Abstract EHA-3520: An update from the PEGINVERA study (NCT: 2010-018768-18) on long-term maintenance treatment of up to 6 years (median of 4 years) with Ropeginterferon alfa-2b was provided. Patients were successfully switched from the once every 2 weeks to the more convenient once every 4 weeks’ long-term maintenance dosing schedule after a median of approximately 2 years. All 29 patients could be maintained on this schedule for another 2 years, representing 100% treatment adherence. The high rates of hematological (over 80% of the patients achieved partial or complete hematologic response) and molecular responses (up to 80% of the patients achieved partial or complete molecular response) were maintained after the switch to the 4 weeks’ schedule and remain stable (trial still ongoing).
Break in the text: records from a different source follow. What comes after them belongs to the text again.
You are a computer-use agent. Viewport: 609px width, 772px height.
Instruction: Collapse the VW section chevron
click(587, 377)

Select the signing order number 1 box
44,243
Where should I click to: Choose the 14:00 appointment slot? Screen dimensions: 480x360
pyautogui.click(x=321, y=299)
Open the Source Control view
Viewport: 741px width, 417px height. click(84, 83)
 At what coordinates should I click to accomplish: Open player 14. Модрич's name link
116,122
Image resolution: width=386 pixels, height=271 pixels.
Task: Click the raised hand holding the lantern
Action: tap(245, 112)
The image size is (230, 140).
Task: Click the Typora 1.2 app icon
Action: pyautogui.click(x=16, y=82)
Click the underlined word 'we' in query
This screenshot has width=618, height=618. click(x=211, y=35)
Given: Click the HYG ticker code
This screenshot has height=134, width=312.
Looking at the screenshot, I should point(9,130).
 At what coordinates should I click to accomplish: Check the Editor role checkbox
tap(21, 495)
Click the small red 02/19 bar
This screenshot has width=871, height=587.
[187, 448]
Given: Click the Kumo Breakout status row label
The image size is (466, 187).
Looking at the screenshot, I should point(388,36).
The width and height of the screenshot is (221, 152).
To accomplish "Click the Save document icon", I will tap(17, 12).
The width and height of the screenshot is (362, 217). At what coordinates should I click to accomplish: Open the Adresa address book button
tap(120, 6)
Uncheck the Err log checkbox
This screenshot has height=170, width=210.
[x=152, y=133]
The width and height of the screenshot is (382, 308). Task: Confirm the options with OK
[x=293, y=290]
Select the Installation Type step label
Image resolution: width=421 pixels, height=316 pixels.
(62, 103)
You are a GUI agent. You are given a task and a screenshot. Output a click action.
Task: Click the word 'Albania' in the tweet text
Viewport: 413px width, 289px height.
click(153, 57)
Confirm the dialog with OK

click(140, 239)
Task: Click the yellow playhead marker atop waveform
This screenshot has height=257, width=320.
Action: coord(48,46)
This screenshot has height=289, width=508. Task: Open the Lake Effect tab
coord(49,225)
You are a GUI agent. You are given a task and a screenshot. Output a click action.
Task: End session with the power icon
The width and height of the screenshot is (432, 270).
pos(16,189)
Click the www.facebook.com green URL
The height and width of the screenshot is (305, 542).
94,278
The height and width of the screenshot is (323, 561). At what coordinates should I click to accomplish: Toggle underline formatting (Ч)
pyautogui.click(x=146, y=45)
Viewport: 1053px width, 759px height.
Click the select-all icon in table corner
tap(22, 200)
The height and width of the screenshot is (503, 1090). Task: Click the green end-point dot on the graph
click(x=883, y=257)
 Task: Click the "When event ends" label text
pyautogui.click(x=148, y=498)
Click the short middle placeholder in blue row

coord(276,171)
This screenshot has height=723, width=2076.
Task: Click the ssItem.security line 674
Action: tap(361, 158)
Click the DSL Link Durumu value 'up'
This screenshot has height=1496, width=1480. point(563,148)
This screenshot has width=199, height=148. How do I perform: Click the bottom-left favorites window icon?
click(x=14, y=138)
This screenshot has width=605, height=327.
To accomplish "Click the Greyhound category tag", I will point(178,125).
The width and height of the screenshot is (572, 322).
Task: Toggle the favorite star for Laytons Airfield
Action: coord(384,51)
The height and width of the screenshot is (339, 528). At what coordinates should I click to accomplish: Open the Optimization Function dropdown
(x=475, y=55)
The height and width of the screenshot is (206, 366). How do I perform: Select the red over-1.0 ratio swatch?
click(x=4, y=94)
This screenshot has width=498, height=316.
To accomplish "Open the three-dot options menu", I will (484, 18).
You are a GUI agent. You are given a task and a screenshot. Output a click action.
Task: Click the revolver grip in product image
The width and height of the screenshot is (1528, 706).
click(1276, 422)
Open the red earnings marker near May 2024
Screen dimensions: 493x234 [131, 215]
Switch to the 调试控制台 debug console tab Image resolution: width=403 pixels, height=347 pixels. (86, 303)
After 4 years on Ropeginterferon alfa-2b, the majority of patients showed a sustained reduction of the mutant JAK2V617F allelic burden to below 10%, demonstrating the disease-modifying capability of Ropeginterferon alfa-2b treatment.
No disease progression was reported.
Abstract EHA-3556: To alleviate the known burden of frequent health care office visits for product administration, home self-administration and patient individual dosing of Ropeginterferon alfa-2b were performed in the PEN-PV study (NCT: 2014-001356-31). Based on investigator assessments, none of the 36 patients exhibited any visible pain or physical discomfort, nor did any patient report pain arising from the use of the pen. The Ropeginterferon alfa-2b pen was well accepted by patients and health care professionals, hematological parameters and spleen size remained stable throughout the study and there were no safety concerns. The pen allows for individual dosing and patient-convenient self-administration at home. It is expected to support adherence to Ropeginterferon alfa-2b in the long-term treatment of PV-patients.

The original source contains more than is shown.